Shaking away such thoughts, Reeder kept smiling, nodding as they neared.
Breaking away from her date, Amy came up, gave her dad a hug, and planted a tiny kiss on his cheek. “Dad, you don’t mind Bobby tagging along . . . ?”
He minded, all right, but said, “Not at all. A pleasure.”
Reeder nodded toward the young man, who managed a nod and a “Hey, Mr. Reeder” in return.

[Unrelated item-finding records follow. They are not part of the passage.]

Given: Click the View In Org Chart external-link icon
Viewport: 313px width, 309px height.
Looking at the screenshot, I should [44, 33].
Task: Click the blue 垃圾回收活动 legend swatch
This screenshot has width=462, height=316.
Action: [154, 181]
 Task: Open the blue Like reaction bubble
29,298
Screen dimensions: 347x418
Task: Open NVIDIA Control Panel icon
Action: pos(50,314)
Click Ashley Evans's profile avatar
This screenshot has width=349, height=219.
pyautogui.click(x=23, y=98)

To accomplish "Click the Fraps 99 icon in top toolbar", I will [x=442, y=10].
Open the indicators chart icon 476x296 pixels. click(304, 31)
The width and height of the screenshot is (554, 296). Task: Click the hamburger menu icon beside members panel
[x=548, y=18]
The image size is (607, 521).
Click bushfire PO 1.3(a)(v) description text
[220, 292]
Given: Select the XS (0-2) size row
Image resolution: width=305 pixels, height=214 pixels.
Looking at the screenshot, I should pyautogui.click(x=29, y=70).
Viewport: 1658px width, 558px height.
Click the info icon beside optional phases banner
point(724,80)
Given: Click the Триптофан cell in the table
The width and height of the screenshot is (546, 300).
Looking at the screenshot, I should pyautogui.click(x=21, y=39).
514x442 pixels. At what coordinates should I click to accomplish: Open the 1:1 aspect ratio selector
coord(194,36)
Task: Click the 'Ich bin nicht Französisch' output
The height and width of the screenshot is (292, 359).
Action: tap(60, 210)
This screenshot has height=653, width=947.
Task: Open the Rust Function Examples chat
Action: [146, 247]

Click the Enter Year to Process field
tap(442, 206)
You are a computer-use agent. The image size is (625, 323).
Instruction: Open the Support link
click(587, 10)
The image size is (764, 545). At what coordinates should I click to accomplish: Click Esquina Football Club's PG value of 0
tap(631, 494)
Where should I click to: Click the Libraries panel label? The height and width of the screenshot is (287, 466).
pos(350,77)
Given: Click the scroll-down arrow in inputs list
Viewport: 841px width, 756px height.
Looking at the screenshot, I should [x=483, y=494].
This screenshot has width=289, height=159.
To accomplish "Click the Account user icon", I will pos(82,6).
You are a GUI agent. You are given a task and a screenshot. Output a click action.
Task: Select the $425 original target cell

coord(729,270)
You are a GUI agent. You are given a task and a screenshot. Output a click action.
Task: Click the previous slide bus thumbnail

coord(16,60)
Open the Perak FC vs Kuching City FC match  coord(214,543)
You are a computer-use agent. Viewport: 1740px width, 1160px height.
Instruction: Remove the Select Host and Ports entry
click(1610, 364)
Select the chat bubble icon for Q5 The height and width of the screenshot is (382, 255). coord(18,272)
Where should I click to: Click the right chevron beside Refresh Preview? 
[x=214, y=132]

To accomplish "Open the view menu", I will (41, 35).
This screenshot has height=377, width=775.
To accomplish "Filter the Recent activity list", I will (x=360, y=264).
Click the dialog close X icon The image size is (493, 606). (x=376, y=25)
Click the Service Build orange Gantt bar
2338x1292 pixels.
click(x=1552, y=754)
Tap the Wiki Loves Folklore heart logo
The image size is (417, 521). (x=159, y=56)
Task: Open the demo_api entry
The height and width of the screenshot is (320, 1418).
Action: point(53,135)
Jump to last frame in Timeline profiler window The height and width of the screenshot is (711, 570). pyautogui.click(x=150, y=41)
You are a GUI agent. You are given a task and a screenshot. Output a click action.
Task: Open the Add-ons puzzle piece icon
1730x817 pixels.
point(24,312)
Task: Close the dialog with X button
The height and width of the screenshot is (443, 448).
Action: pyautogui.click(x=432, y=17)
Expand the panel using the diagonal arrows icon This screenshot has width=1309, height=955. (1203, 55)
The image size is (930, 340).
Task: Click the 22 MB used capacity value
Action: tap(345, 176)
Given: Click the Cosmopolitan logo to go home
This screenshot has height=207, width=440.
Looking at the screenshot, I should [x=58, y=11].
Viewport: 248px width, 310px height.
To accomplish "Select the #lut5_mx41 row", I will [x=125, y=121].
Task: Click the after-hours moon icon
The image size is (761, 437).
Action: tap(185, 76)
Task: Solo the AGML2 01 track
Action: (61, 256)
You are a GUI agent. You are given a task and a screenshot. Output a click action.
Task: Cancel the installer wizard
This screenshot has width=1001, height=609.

The sub shop was, as usual, crowded, but they soon had their sandwiches, Reeder paying the bill—you’d think Landon could have at least offered, but then far lefties never paid for anything, did they? Then they managed to find a table in a corner.
Reeder asked his daughter how her classes were going.
Landon was absorbed in his veggie sandwich, aware that the father-daughter conversation didn’t include him.
Amy shrugged. “Not bad. Okay.”
“How long till finals?”
“Started yesterday.”
“Ready for ’em?”
She just looked at him.
Amy had been a straight-A student since birth. Such scholastic-oriented questions Reeder needed never to ask. But he was her father, and always did.
With school matters covered, Reeder had no idea what to say to his only child. The apartment he’d set her up in near campus was not a good point of conversation. She had rather blatantly manipulated him into pressuring her mother to let her live off campus, alone.
If only. Che Guevara here was probably sleeping over most nights, something Reeder didn’t want to think about, much less inquire over, and every time he brought up the apartment, Amy thought he was trying to control her with it, since Daddy paid the rent.